In the newest issue of the Sorainen ESG newsletter we explore pivotal EU decisions, forward-thinking green policies, and inspiring projects driving sustainability in Estonia, Latvia and Lithuania.
Legislative news and ESG initiatives in Estonia, Latvia and Lithuania
Lithuania
The Lithuanian Parliament recently adopted amendments to the Code of Administrative Offences. Under the amended legislation, entities that submit incorrect financial, management or sustainability reports, or fail to submit these reports on time to the Legal Entity Registry will face administrative penalties. The maximum fine for such offences has been set at up to EUR 1,450.
In October, the Lithuanian Parliament adopted legislation concerning the corporate governance reports and its statistical information on gender representation. In November 2022, the European Parliament adopted the so-called Women on Boards Directive, promoting gender equality on the boards and supervisory boards of listed companies. The directive provides for the introduction of gender quotas on the boards and supervisory boards of listed companies, i.e. at least 33% of the members of such management bodies will have to be representatives of the underrepresented gender. Although the directive does not directly refer to women, women do represent the most commonly underrepresented gender in companies’ management bodies. Lithuania, when transposing the provisions of the directive into national law, expanded its application. In Lithuania, the quota requirement will also apply to large companies that meet at least two of the following criteria: the value of the assets indicated on the balance sheet exceeds 25 million EUR; net sales revenue during the reporting financial year exceeds 50 million EUR; or the average number of employees is more than 250.
Latvia
Residents, businesses and municipalities will have the opportunity to jointly produce electricity and use it for their own consumption
On 10 December, the Latvian Cabinet of Ministers approved new regulations allowing individuals, businesses and municipalities to share self-produced electricity through various forms of energy-sharing initiatives. These include active users acting jointly; linked users such as households or small businesses; and energy communities that may include larger groups, municipalities or companies. The regulations, which came into effect the day after their publication, aim to promote energy self-sufficiency, reduce electricity costs and strengthen national energy security. Notable measures include simplified rules for sharing excess energy within connected networks, opportunities for joint investments in renewable energy installations like solar panels or wind turbines, and incentives for municipalities to share energy with vulnerable groups, such as for social housing.

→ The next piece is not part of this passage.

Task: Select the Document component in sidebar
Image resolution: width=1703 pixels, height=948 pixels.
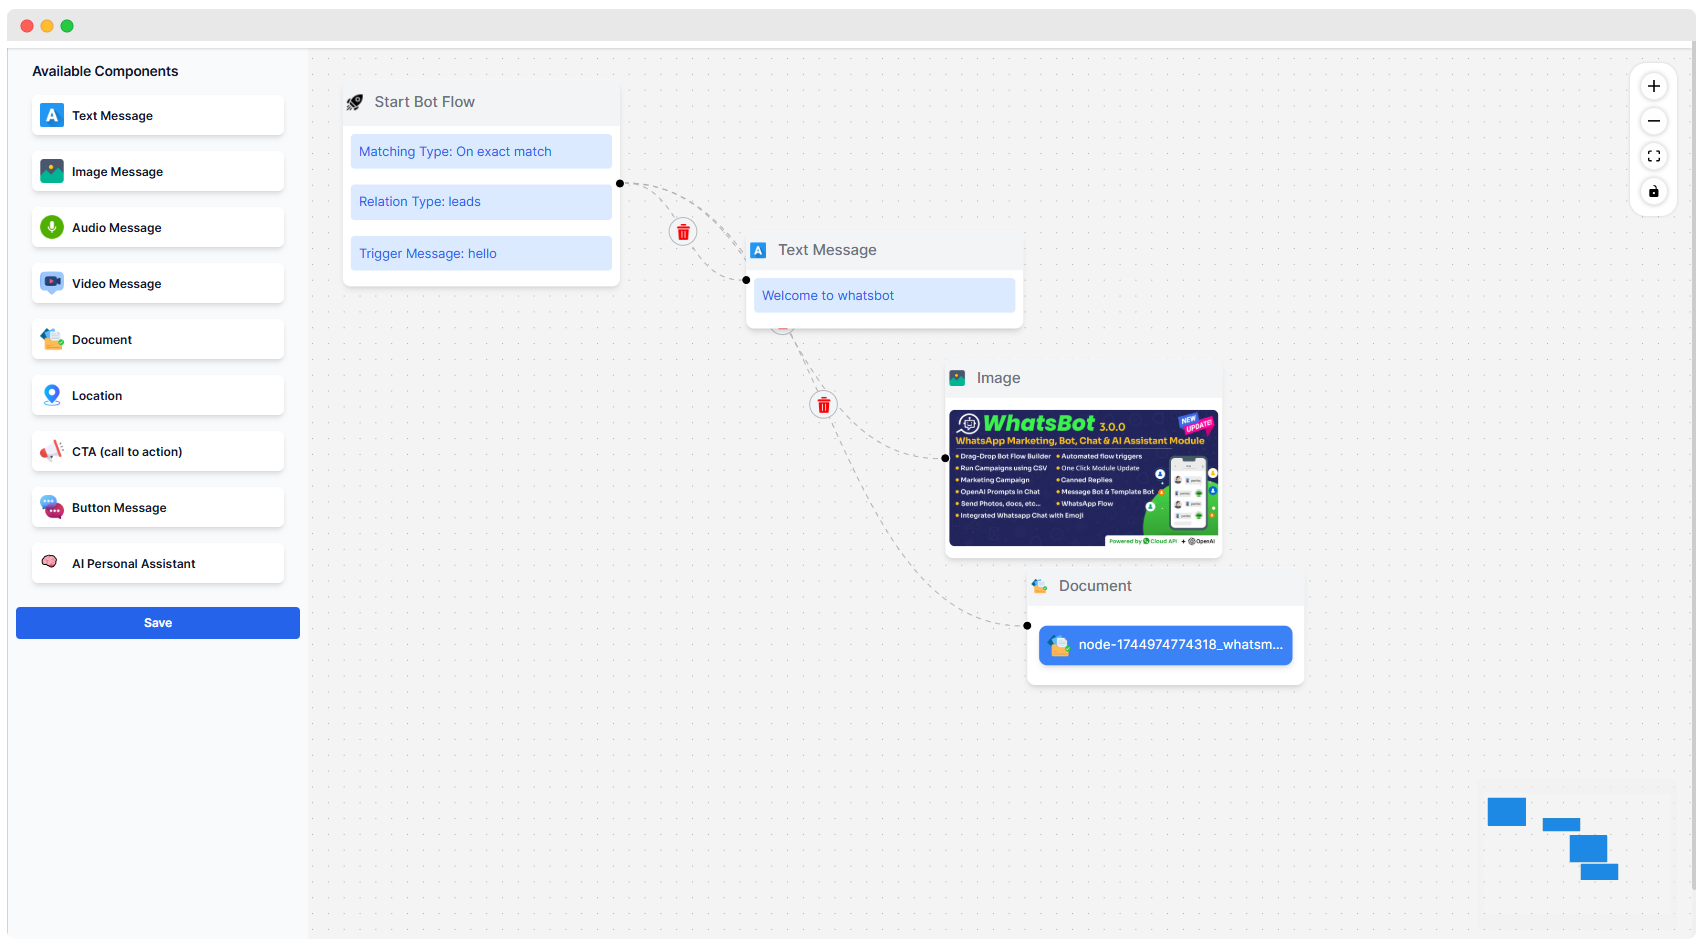Action: coord(158,340)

Energy communities, which can focus on either electricity or renewable energy production, are required to consume 80% of the energy they generate, and, in some cases, to allocate 51% of profits for social or efficiency objectives. Starting in 2025, these communities must register with the national Energy and Environment Agency. The framework also supports the establishment of renewable energy communities for areas not connected to central heating systems, enabling efficient and localised energy production. Overall, the initiative is expected to increase public and business participation in energy-sharing practices, fostering sustainable energy use and collaboration.

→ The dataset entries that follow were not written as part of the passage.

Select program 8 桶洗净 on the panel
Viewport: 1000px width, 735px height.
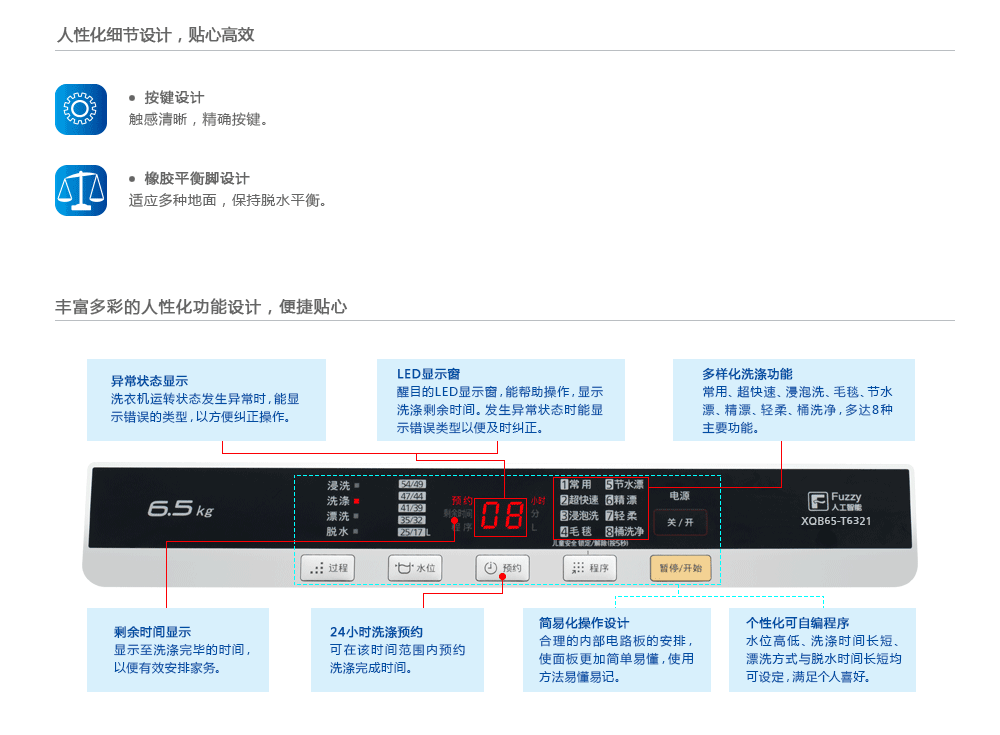pyautogui.click(x=624, y=531)
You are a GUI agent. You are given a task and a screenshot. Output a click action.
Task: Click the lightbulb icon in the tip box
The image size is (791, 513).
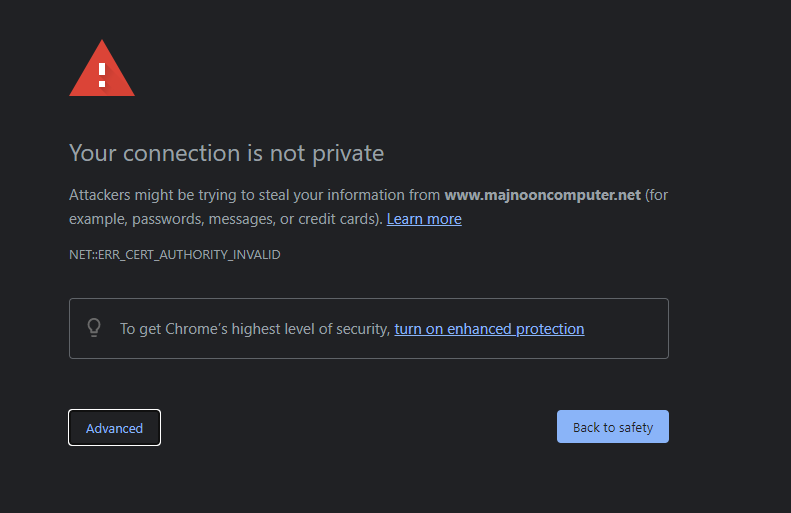[94, 328]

Residents will be able to continue applying for state support for the purchase of solar panels and other equipment until 31 December 2029
Households in Latvia will continue to receive state support to install environmentally friendly energy production equipment, such as solar panels, heat pumps, and pellet boilers, in their homes until 31 December 2029, with the total funding increased by EUR 40 million. New amendments approved by the Cabinet of Ministers introduce additional support for purchasing energy storage devices separately from solar panels and for acquiring solar collectors for hot water production without replacing existing fossil fuel heating systems. Since the programme’s inception 2.8 years ago, around 13,000 renewable energy devices have been installed with state support, and an additional 11,000 projects are anticipated, which would reduce greenhouse gas emissions by 69,000 tonnes of CO₂, resulting in cost savings of EUR 4.6 million.
Estonia
Commission approves €2.6 billion Estonian state aid scheme to support renewable offshore wind energy to foster the transition to a net-zero economy
The European Commission has approved Estonia’s EUR 2.6 billion state aid scheme to support renewable offshore wind energy. The initiative, aligned with the Temporary Crisis and Transition Framework, highlights the EU’s commitment to fostering a net-zero economy. This large-scale scheme is expected to accelerate the deployment of offshore wind technology, enhancing Estonia’s renewable energy capacity and contributing to the EU’s climate goals.
The measure supports the construction and operation of offshore wind farms in areas designated by the Estonian Maritime Spatial Plan, with aid granted through a transparent, competitive bidding process based on two-way contracts for difference (CfDs) over 20 years.
The scheme, compliant with TCTF requirements, uses a capped price premium system to ensure economic viability while limiting state expenditure. It also aligns with broader EU objectives, including the REPower EU Plan and the Green Deal Industrial Plan, which prioritise renewable energy and decarbonisation technologies. With annual volume support limited to 2 TWh and implementation deadlines set before December 2025, the initiative represents a necessary, proportionate and forward-looking measure to accelerate the green transition and reinforce Europe’s industrial competitiveness in the renewable energy sector.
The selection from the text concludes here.